» Exercise aim
Exactly as written, set down each line of the data below except its pictures.

(Beginning of Source material)

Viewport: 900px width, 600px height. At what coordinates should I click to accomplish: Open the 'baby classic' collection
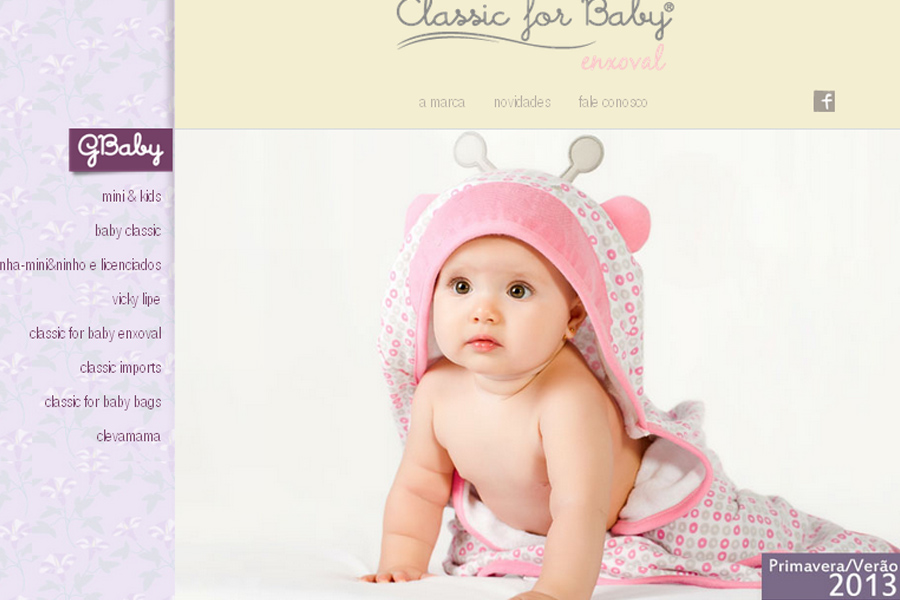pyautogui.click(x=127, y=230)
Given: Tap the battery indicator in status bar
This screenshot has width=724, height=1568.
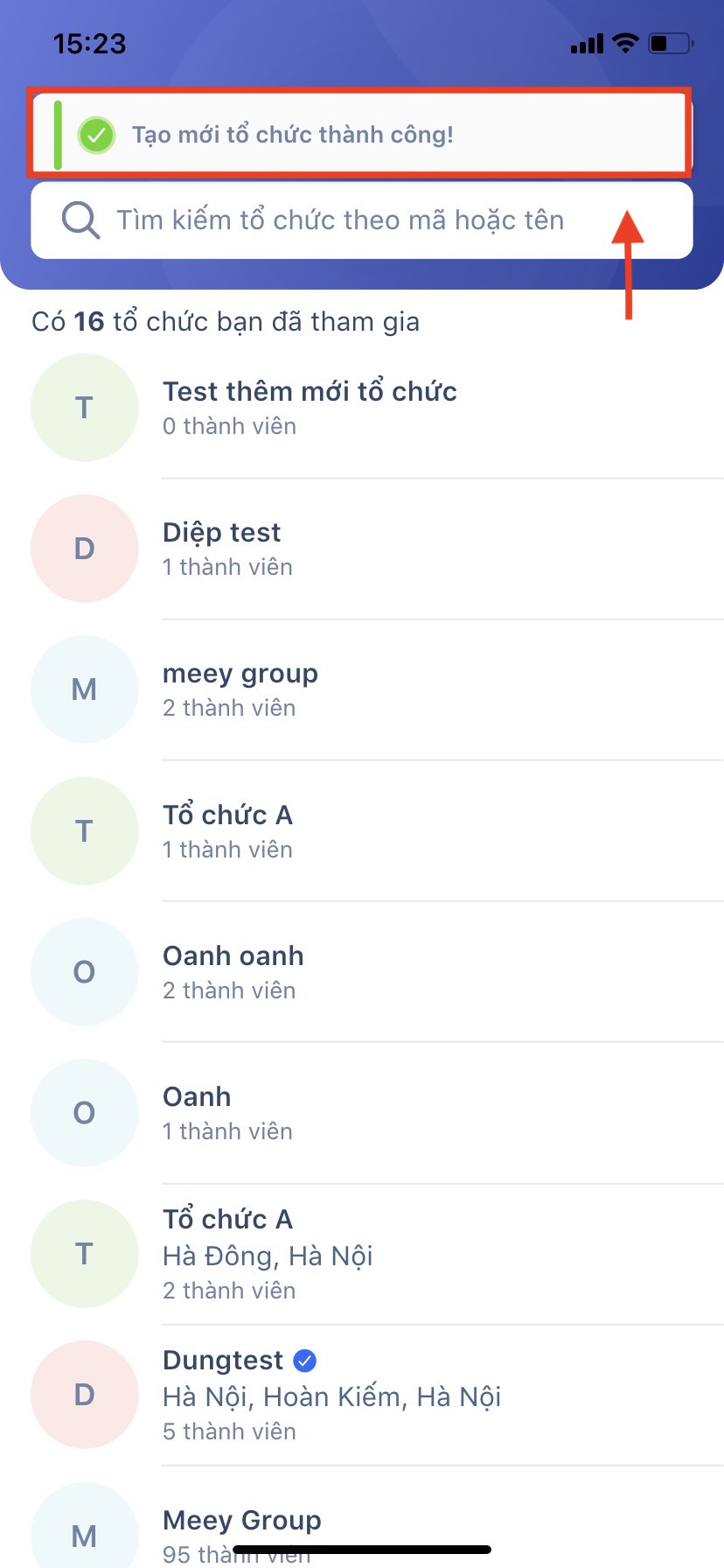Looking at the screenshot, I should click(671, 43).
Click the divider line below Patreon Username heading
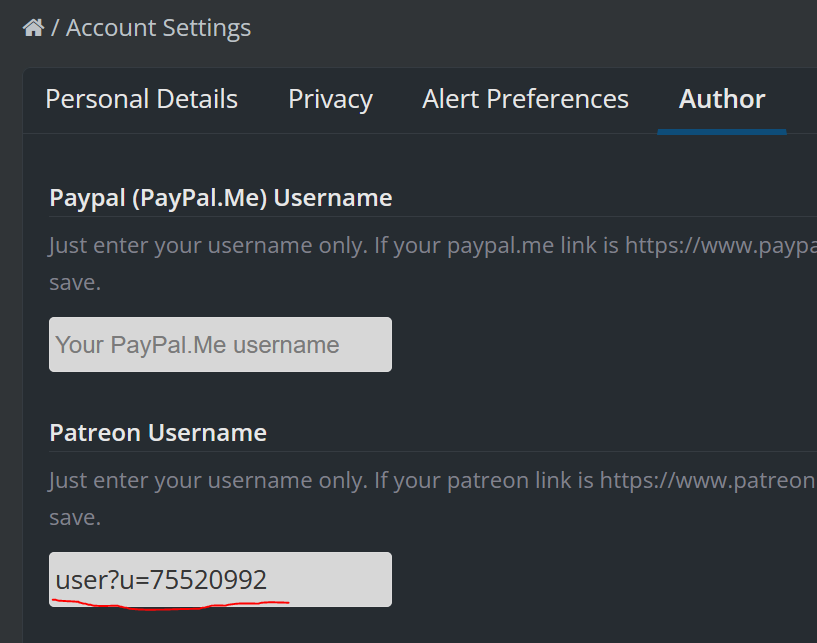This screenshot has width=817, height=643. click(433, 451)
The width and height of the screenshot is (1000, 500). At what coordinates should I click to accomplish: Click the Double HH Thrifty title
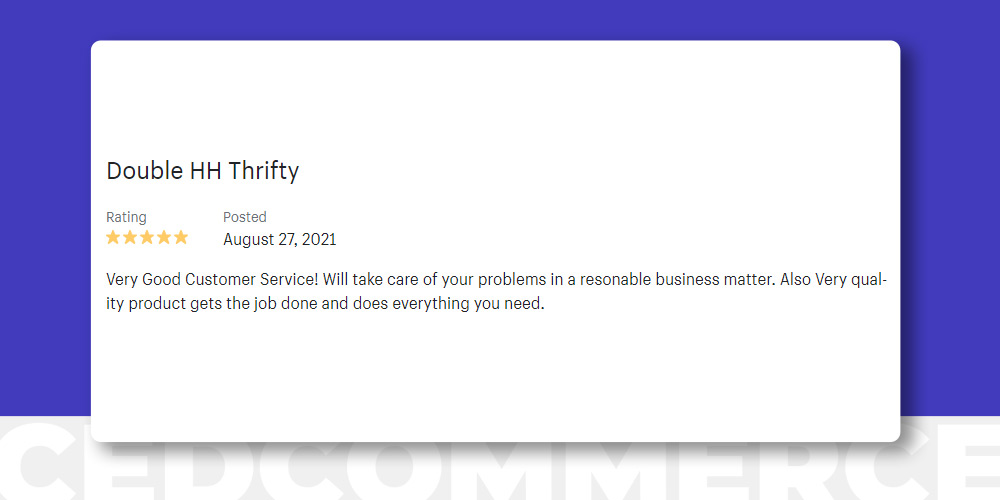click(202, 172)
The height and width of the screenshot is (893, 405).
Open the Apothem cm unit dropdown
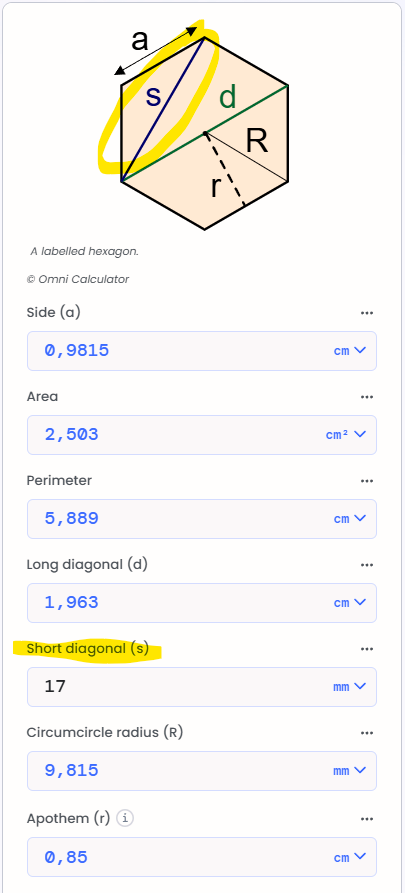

(End of Source material)

» Worked solution
Viewport: 900px width, 600px height. At what coordinates should I click to accomplish: Open the 'baby classic' collection
pyautogui.click(x=127, y=230)
Given: Tap the battery indicator in status bar
This screenshot has width=724, height=1568.
Looking at the screenshot, I should click(671, 43).
Click the divider line below Patreon Username heading
This screenshot has width=817, height=643. click(433, 451)
The width and height of the screenshot is (1000, 500). At what coordinates should I click to accomplish: Click the Double HH Thrifty title
click(202, 172)
The height and width of the screenshot is (893, 405).
Open the Apothem cm unit dropdown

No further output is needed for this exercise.